The main discussion has been between CC Sabathia and Felix Hernandez. David Price and Francisco Liriano are also in the discussion, but for some reason have not been given nearly as much attention as the other two.
If we were to do a raw breakdown of earned run average, from smallest to largest, the four candidates would come out in this order: Hernandez, Price, Sabathia, Liriano.
Already, you see how ridiculous the debate has become. At this point, Sabathia is as close to the front-runner as you can be, but there are two people who are already leading him in one of the most important statistics, ERA.
But clearly ERA is not the only statistic.
You can argue for hours about which pitcher is most deserving of the award. You can examine statistics, game-by-game stats, or simply recall dominating starts throughout the season. Nonetheless, we need to guard against Sabathia winning the award and teach people that being on a good team does not make you a better pitcher.
For arguments sake, let’s examine the popular Hernandez vs. Sabathia battle. If you look across all the major statistics (ERA, W-L record, IP, SO, BB, H and HR) Sabathia only outdoes Hernandez in the W-L department. If you ask me, that is completely insignificant.

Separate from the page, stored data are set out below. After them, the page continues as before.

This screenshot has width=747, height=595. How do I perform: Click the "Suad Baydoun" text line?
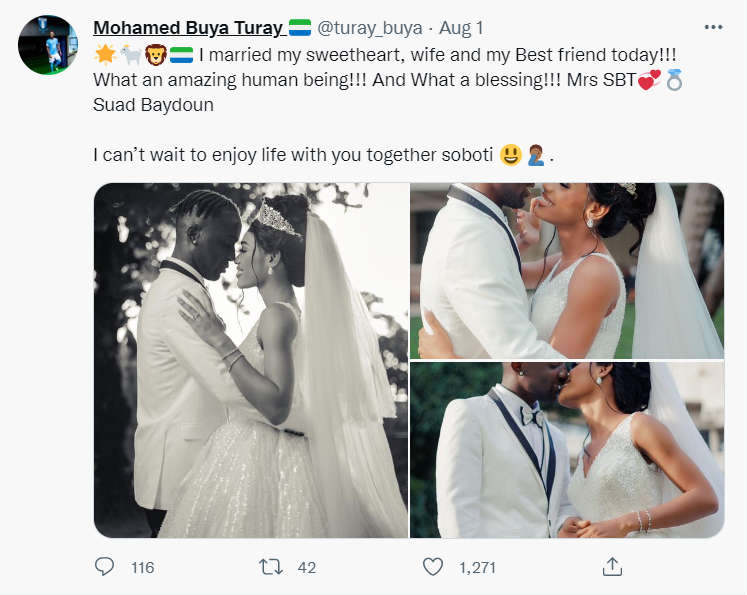coord(153,104)
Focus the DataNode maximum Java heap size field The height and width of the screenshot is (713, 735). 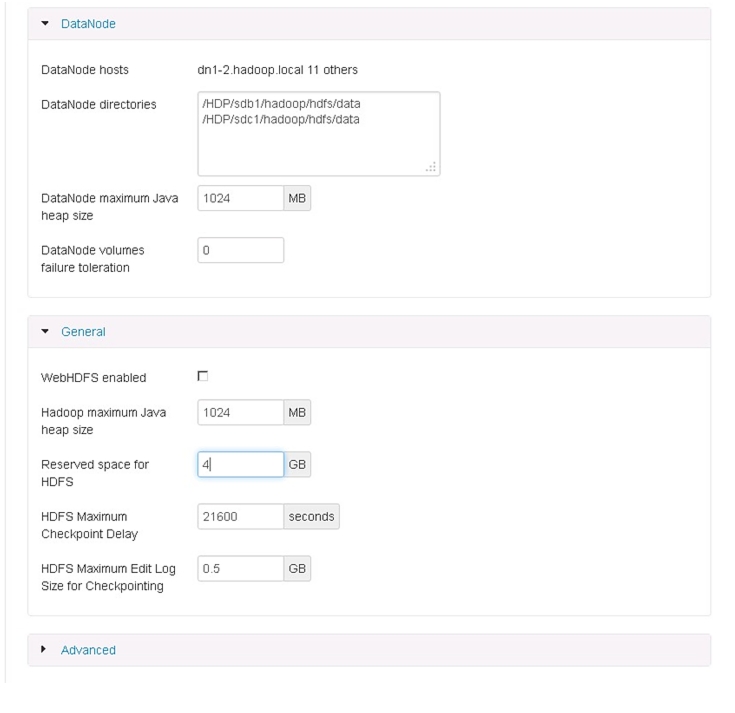click(240, 198)
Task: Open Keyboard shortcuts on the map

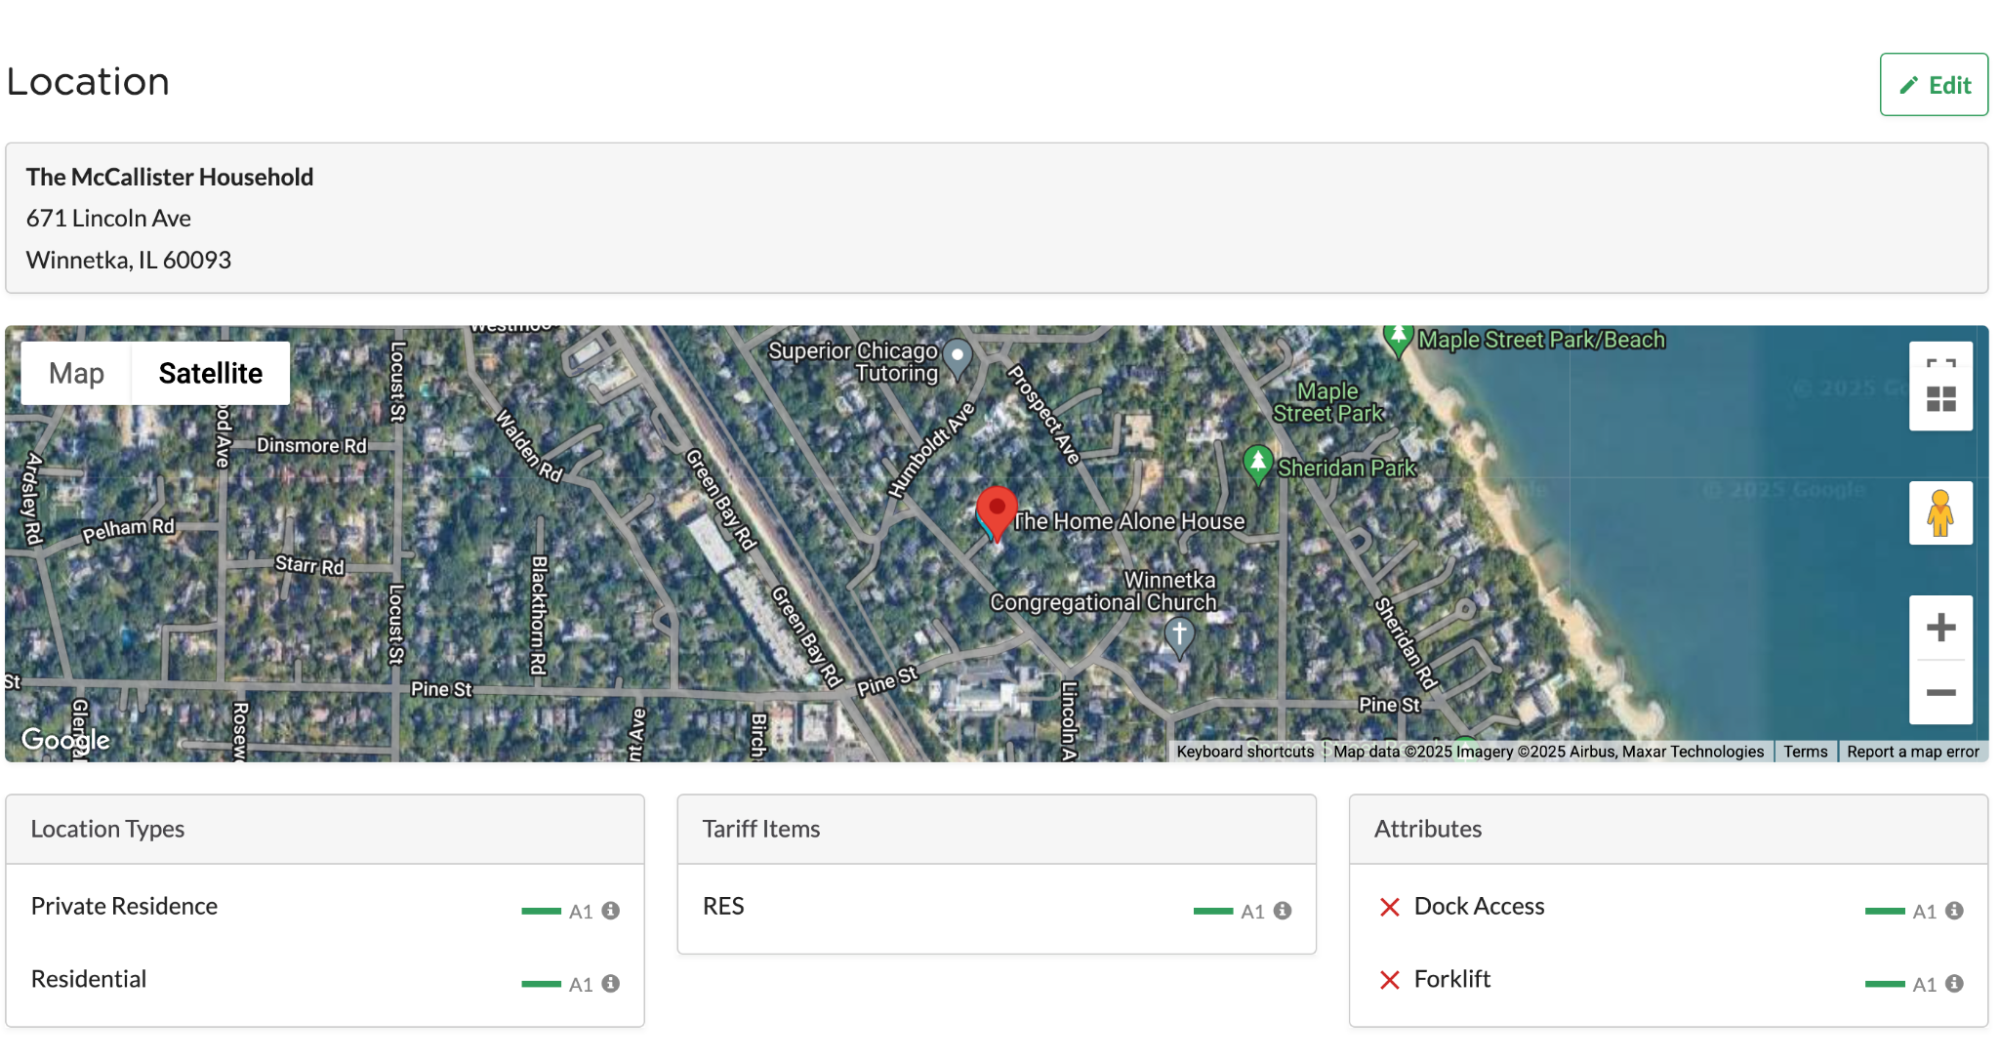Action: (x=1245, y=752)
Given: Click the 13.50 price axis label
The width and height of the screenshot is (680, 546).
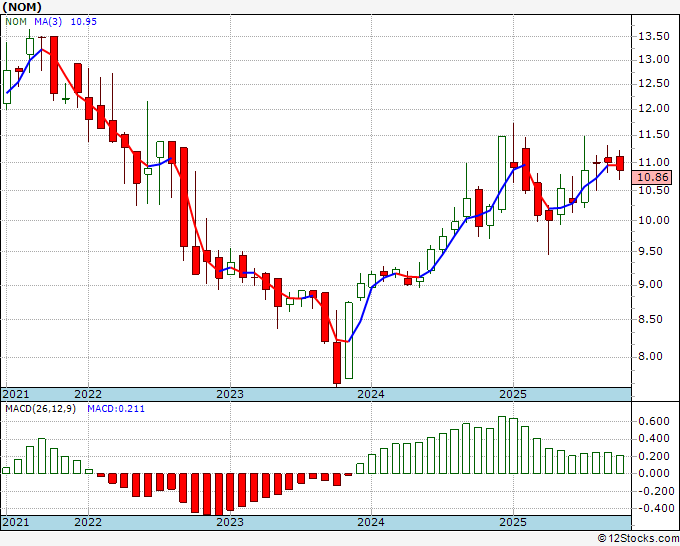Looking at the screenshot, I should point(654,36).
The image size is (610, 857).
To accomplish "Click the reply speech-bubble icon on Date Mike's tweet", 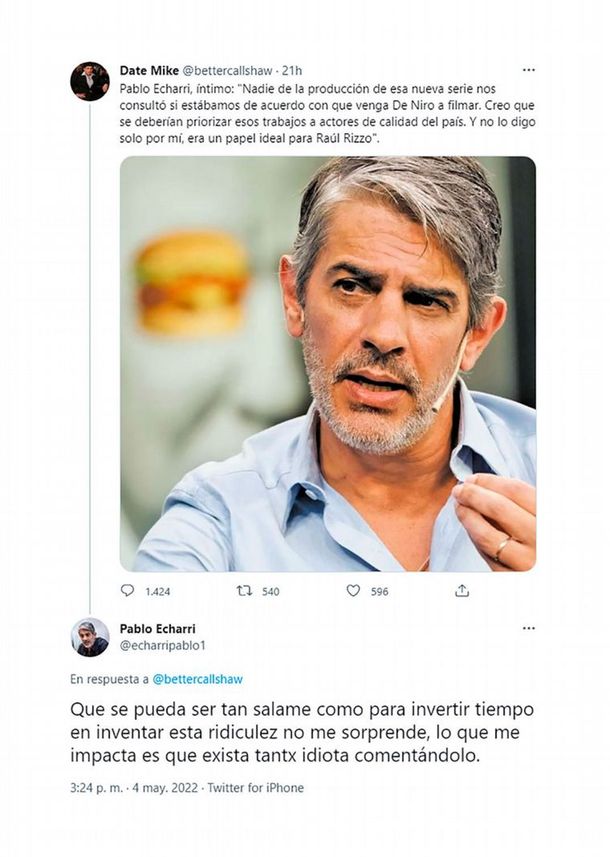I will [127, 591].
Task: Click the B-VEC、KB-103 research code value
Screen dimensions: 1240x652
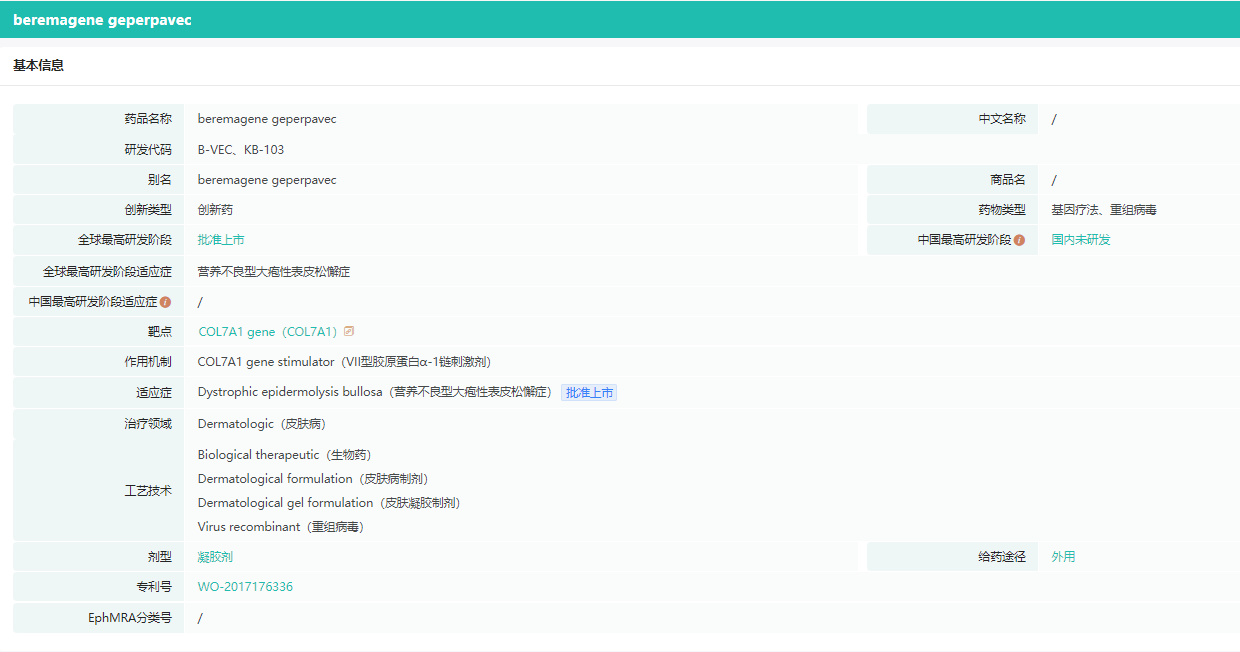Action: pyautogui.click(x=241, y=150)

Of all the stats we looked at, W-L records are the least representative of a pitchers ability. Why? Because a pitcher can pitch the best game of his life and still lose the game. It all depends on how good your team's offense is (a factor you do not contribute to as a pitcher in the AL) and the pitcher you are opposing.
Clearly Sabathia is the beneficiary of the better offense. The Yankees have scored the most runs in the Majors, the Mariners have scored the least. The Yankees have the best record in the Majors, the Mariners have the second worst.
To further express these lopsided numbers, consider run support. In games Hernandez has started, his team has scored 3.16 runs/game on average. On the other hand, Sabathia enjoys 5.99 runs/game.
Clearly Sabathia is going to win more games. His team scores more runs for him, his team has a better bullpen to hold leads, and his team is far superior in every possible aspect of the game.
Since 1920, 34,741 pitchers have thrown a quality start (six or more innings pitched and three runs or less) and lost the game. Wins for a pitcher are influenced by many outside factors, and thus should not be considered for the Cy Young award.
All in all, I would hate to see Felix Hernandez—the league leader in ERA, strikeouts, and innings pitched—be stripped of an award he clearly deserves simply because he is on a bad team. Even if you consider Wins, Hernandez outdoes Sabathia in nearly every pitching category.
Let’s stop associating bad teams with bad players. After all, Cy Young was a great pitcher, but The Cleveland Spiders only made it to the playoffs once.
UPDATE There is a common counter-argument that Hernandez has the benefit of pitching in low-pressure (low leverage) situations, while Sabathia is always under pressure (high leverage). If we level the playing field and just look at these two players stats under high leverage (high pressure) situations, Hernandez is still better. He has a .204 BAA while Sabathia has a .246 BAA. Hernandez also has a better SO/BB ratio of 4.50, opposed to Sabathia's 4.29.
It is also a misconception that Hernandez pitches under less pressure. Hernandez's average leverage index is 0.99, while Sabathia's is 0.94.